No todo estaba perdido, aún podía llegar a tiempo a la escuela, solo debía volver a casa y cambiarme de atuendo, con suerte y recuperaría a Marla y a José Daniel, ninguna otra cosa importaba.
Seguí el plan, volví a casa, cambié mi ropa, entré a la oficina por mi chaqueta y justo antes de salir, noté algo fuera de lugar… El escritorio estaba vacío, para mi desgracia el manuscrito había desaparecido, José Daniel debía haberlo tomado. No podía permitir que lo leyera. Salí enseguida y busqué un taxi, me apeé sin pagar, entré a la escuela, explicándole al guardia el asunto, en la explanada pavimentada central de la escuela estaban sentados los niños, a un costado observaban los padres, todos guardaban silencio. José Daniel estaba en el escenario, sosteniendo el manuscrito en sus manos.
Marla se me acercó y me abofeteó.
—Estás enfermo, Ricardo, cómo se te ocurre, es que ni siquiera cambiaste los nombres del cuento. ¿Planeas ahogarnos a José Daniel y a mí? ¿Es eso lo que quieres?
Miré más allá, una de las maestras en el escenario reconfortaba a José Daniel, hasta que este sonrió de nuevo, luego brincó e hizo una pirueta en el aire para bajar del escenario.
Crujió como una cáscara de huevo quebrándose.
José Daniel quedó inmóvil en el suelo, su cuello torcido en un ángulo imposible.
Empujé a Marla y salí corriendo hacia el escenario. Tomé el manuscrito y lo leí de inicio a fin, algo debían de tener aquellas malditas palabras.
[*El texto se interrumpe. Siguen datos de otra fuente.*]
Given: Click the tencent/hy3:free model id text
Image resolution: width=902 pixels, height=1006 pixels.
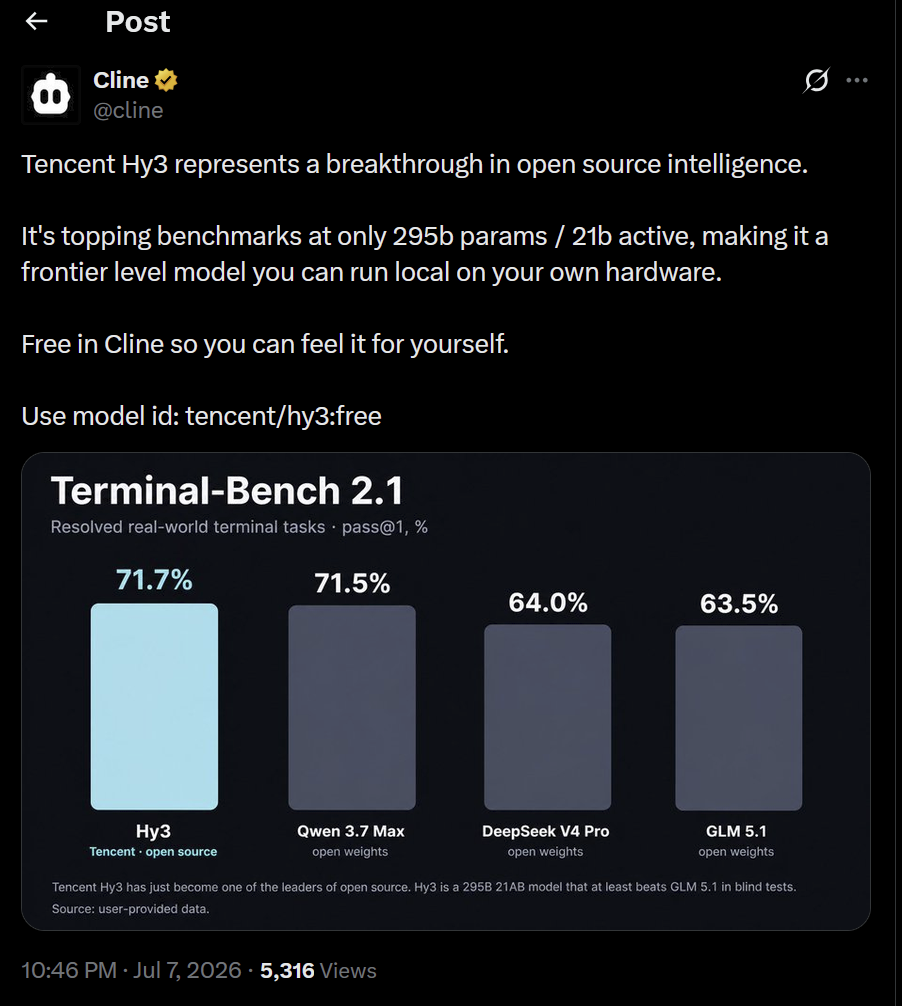Looking at the screenshot, I should (284, 416).
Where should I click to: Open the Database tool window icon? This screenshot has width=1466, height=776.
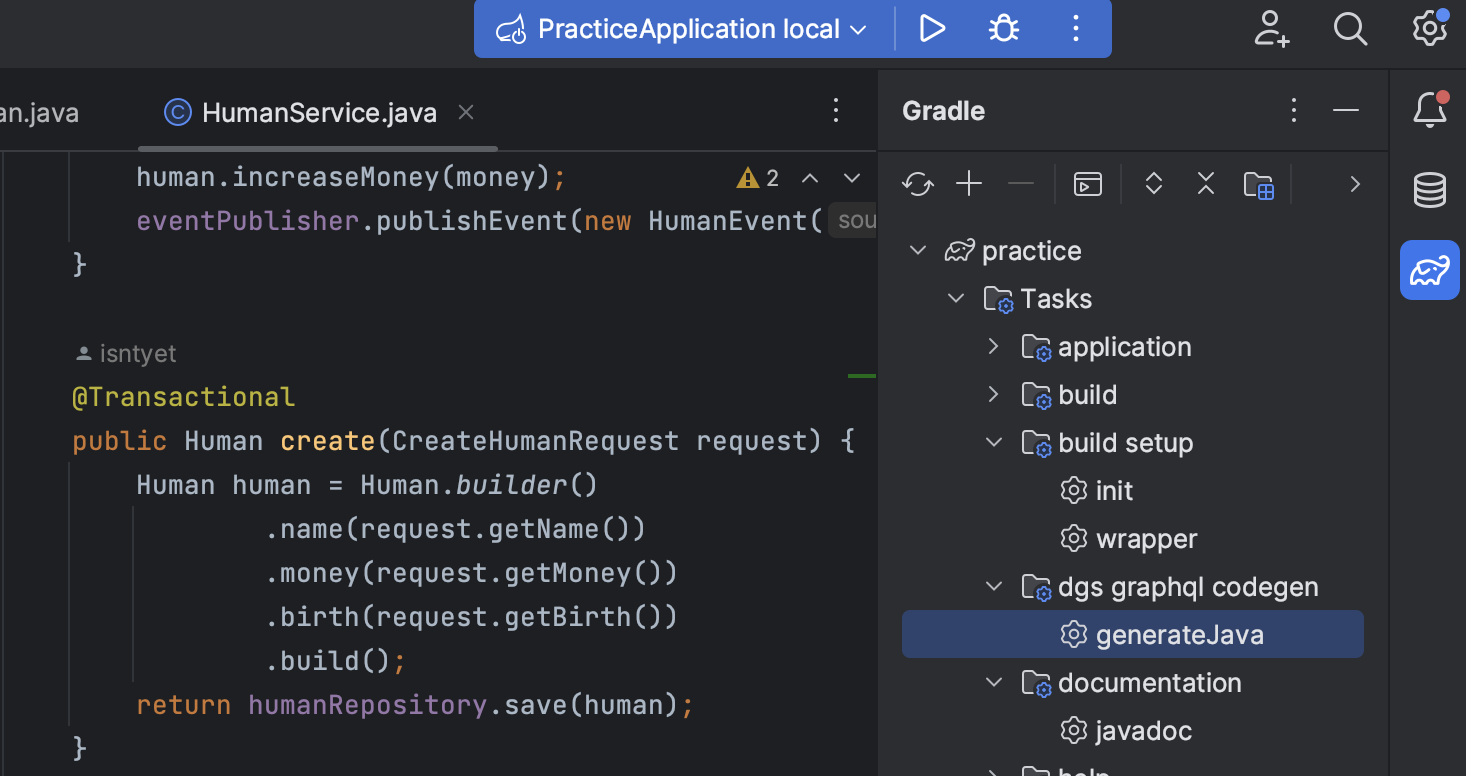[1429, 190]
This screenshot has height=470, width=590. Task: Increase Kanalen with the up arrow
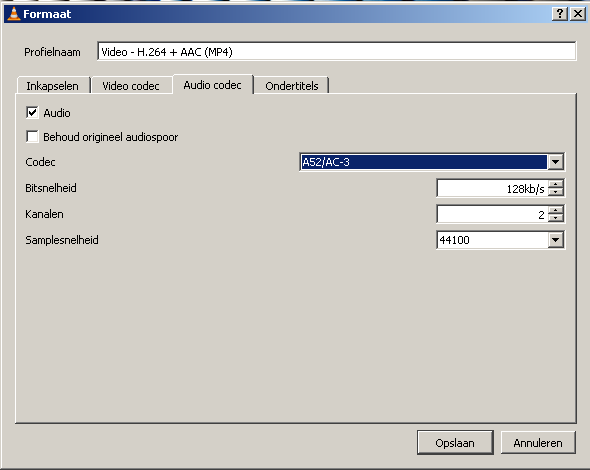coord(556,210)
Escuché los gritos de Marla.
Levantó la mirada del cuerpo de nuestro hijo y me miró con odio.
—Tan enfermo estás que lo primero que hiciste fue… —ya las palabras no le salían.
—Fui yo —dije.
—¿Qué?
—Fui yo, yo lo maté, con estas palabras.
—¿De qué demonios estás hablando, Ricardo?
Marla se levantó y se dirigió hacia mí con la intención de arrebatarme el manuscrito.
—¡Dame eso, infeliz!
No podía permitir que ella también lo leyera. Tres de tres, tres personas habían leído el manuscrito y tres habían muerto, ya no era una coincidencia, no podía permitir una cuarta. Entonces antes de que me lo pudiera quitar, lo estrujé en una bola y me lo eché a la boca.
Lo mastiqué con dificultad y comencé a tragar.
Los pliegues del papel cortaban el interior de mi garganta.
Un sabor metálico inundó mi boca. La sangre impregnó el papel, convirtiéndolo en una masa espesa.
Intenté toser, escupir, pero no podía.
Me faltaba el aire, una niebla negra tapaba mis ojos.
De pronto recuperé la vista, me esperaban tres figuras, las reconocí de inmediato, eran mi madre, Raúl, y José Daniel. Pero sus cuerpos eran de color marrón, tenían alas, seis patas y antenas en sus cabezas, sus ojos eran negros y enormes, y todos juntos pataleábamos desesperados en las profundidades de un mar olvidado.